How do you simplify and write the given term \[6{{y}^{-4}}\] with only positive exponents?

Answer 1

Hint: We start solving the problem by equating the given term to a variable. We then make use of the law of exponents that ${{a}^{-n}}=\dfrac{1}{{{a}^{n}}}$ to proceed through the problem. We then make use of the fact that $6=2\times 3$ in the obtained result to get the simplified form of the given term which is the required answer for the given problem.

Complete step-by-step answer:
According to the problem, we are asked to simplify the given term \[6{{y}^{-4}}\] and write it using only positive exponents.
Let us assume $d=6{{y}^{-4}}$ ---(1).
From the laws of exponents, we know that ${{a}^{-n}}=\dfrac{1}{{{a}^{n}}}$. Let us use this result in equation (1).
$\Rightarrow d=\dfrac{6}{{{y}^{4}}}$ ---(2).
We know that $6=2\times 3$. Let us use this result in equation (2).
$\Rightarrow d=\dfrac{2\times 3}{{{y}^{4}}}$.
So, we have found the required simplified form of the given term \[6{{y}^{-4}}\] in positive exponents as $\dfrac{2\times 3}{{{y}^{4}}}$.
$\therefore $ The required simplified form of the given term \[6{{y}^{-4}}\] in positive exponents is $\dfrac{2\times 3}{{{y}^{4}}}$.

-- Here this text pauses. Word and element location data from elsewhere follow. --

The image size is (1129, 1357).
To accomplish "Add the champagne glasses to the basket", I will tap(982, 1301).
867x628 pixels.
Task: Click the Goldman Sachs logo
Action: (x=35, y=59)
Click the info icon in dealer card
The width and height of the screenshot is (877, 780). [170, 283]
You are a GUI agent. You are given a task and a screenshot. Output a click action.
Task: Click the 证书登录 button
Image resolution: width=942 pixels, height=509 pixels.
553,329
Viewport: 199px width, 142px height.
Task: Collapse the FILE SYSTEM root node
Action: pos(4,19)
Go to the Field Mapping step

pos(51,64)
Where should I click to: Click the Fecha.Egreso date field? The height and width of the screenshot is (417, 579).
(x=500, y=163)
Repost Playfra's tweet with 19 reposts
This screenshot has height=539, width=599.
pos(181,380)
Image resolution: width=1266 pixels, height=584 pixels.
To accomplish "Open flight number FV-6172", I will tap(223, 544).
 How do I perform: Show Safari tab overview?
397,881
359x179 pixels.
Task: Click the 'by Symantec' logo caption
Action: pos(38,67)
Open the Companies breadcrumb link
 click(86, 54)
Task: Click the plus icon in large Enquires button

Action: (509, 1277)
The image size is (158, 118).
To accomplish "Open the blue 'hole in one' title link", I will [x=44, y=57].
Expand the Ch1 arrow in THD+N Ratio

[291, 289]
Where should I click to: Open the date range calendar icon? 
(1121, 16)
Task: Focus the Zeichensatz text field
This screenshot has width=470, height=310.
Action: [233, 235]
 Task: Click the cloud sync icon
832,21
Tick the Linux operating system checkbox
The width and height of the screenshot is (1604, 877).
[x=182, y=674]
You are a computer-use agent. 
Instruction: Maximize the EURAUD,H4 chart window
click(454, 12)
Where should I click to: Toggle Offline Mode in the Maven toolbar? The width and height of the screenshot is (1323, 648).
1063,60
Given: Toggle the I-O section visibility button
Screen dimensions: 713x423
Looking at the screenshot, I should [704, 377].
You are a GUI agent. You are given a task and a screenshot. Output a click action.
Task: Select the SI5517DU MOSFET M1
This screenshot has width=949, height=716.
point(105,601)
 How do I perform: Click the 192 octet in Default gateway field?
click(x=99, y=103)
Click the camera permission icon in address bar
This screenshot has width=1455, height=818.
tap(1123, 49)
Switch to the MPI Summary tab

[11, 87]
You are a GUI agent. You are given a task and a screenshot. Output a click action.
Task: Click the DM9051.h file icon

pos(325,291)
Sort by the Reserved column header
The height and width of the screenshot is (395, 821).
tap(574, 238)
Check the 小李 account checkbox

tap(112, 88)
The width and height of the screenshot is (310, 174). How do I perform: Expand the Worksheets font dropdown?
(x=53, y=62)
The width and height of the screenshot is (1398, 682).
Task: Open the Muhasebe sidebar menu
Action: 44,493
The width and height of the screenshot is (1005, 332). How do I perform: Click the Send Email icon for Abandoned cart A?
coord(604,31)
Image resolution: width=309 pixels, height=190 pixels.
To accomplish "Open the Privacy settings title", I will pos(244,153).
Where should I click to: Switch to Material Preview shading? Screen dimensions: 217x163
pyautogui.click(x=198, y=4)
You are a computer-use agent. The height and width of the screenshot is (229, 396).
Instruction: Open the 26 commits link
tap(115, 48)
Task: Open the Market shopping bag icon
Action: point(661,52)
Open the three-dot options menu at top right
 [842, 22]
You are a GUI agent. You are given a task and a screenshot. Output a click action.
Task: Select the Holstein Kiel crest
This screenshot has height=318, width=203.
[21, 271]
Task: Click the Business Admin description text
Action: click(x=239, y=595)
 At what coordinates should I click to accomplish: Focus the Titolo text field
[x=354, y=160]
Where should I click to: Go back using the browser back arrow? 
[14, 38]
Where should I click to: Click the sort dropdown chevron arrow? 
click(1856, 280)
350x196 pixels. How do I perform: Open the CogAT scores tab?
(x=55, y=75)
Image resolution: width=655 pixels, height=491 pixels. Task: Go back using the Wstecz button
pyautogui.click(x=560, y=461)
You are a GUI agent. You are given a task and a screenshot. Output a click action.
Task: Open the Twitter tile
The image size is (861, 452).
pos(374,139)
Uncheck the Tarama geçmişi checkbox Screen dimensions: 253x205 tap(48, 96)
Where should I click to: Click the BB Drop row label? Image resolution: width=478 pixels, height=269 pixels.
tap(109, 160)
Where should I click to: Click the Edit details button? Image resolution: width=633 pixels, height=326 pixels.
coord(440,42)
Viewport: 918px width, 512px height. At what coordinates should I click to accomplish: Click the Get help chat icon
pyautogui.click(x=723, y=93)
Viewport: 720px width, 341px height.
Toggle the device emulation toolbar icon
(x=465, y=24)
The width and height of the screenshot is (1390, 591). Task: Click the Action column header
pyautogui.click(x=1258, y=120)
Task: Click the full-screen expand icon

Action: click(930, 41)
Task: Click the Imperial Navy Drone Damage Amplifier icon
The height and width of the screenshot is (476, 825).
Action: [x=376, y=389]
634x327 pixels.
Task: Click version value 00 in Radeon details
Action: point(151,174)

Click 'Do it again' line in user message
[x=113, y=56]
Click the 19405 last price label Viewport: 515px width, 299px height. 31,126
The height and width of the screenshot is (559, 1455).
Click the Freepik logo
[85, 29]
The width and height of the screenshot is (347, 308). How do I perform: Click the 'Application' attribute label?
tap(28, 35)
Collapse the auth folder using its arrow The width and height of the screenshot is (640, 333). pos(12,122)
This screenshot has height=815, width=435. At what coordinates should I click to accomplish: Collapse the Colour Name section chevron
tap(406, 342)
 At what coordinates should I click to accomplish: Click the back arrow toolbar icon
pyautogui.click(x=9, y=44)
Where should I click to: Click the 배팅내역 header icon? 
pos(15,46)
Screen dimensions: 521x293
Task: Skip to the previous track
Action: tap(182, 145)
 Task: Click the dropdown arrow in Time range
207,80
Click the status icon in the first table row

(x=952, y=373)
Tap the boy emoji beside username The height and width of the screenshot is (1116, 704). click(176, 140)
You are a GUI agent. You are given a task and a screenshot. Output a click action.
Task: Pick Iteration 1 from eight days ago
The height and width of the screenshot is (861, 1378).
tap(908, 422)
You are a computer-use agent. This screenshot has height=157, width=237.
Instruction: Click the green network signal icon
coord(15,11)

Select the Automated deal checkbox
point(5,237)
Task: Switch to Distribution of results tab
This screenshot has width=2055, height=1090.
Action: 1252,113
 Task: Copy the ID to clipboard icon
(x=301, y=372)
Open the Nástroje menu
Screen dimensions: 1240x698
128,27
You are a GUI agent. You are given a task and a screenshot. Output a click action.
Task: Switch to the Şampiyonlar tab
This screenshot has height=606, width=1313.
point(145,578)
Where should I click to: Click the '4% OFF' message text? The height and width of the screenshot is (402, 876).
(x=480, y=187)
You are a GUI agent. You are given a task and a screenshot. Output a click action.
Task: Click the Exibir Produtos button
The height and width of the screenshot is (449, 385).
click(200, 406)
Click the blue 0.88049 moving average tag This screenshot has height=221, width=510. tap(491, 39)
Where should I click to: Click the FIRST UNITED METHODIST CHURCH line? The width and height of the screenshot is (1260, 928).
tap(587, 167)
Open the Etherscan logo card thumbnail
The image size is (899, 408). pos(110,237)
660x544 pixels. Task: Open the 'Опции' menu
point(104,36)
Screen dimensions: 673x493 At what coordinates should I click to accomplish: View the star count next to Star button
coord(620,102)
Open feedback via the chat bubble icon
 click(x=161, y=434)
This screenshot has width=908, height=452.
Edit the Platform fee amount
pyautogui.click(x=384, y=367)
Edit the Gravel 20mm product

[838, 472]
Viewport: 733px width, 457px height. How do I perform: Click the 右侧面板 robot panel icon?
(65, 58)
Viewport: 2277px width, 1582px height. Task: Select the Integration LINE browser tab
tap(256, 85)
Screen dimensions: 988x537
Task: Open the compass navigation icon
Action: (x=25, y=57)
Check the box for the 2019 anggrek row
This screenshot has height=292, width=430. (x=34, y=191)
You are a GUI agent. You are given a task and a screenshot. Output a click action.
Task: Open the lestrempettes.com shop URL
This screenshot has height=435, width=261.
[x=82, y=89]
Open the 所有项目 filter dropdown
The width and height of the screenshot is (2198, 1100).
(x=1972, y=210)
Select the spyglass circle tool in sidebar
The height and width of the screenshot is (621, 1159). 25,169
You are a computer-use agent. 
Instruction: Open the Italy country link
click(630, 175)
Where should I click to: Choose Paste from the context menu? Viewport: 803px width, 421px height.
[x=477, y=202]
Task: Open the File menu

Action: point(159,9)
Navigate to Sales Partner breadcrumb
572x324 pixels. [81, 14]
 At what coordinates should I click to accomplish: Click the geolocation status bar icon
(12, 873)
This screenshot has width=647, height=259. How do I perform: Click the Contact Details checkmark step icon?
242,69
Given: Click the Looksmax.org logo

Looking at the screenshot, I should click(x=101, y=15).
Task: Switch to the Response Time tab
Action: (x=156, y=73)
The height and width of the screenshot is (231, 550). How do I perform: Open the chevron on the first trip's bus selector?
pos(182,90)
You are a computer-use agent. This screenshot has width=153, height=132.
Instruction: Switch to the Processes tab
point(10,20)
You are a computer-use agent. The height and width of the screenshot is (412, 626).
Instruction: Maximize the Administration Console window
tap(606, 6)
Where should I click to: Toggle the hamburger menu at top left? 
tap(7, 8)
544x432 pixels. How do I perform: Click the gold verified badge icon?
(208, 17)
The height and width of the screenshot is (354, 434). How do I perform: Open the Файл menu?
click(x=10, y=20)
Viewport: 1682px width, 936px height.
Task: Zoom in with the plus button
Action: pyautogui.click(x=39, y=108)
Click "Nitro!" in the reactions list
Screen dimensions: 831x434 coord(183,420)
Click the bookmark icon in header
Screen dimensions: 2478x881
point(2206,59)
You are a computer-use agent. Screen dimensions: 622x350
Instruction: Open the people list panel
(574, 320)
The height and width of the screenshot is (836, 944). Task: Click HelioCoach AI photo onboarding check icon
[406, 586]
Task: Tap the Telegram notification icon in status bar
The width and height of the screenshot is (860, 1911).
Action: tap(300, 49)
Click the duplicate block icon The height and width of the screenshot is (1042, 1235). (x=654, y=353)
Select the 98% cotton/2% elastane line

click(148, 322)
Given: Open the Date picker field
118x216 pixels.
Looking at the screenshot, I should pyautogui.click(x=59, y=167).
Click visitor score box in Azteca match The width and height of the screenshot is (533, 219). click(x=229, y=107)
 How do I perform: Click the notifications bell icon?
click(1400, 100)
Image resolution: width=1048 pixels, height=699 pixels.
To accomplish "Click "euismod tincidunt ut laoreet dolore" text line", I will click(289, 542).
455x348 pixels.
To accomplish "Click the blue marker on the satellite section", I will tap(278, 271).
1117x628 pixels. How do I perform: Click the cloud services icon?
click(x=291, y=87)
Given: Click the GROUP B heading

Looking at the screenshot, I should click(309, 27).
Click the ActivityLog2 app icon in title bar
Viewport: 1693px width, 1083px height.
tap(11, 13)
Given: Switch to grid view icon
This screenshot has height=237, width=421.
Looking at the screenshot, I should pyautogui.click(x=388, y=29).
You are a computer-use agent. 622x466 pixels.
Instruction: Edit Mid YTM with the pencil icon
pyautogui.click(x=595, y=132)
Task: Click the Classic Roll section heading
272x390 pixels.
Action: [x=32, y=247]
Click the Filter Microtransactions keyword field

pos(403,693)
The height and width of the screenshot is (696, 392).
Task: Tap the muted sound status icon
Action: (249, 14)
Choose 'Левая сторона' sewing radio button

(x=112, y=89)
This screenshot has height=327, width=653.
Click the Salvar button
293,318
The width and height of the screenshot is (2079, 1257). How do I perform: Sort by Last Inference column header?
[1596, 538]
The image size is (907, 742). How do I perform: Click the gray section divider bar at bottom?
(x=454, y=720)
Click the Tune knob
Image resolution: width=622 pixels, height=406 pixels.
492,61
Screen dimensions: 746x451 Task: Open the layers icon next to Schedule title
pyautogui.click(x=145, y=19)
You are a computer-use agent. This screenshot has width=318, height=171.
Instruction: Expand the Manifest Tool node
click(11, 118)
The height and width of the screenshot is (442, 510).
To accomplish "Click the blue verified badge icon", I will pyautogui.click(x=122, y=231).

Note: Whenever we get this type of problems, we try to make use of the laws of exponents to get the required answer. We should keep in mind that the exponents for variable y should be positive in the final result. We can also report the obtained answer as $\dfrac{{{2}^{1}}\times {{3}^{1}}}{{{y}^{4}}}$, as we know that ${{2}^{1}}=2$ and ${{3}^{1}}=3$. Similarly, we can expect problems to find the simplified form of the given term ${{\left( \dfrac{16{{y}^{6}}}{{{y}^{-2}}} \right)}^{\dfrac{1}{4}}}$.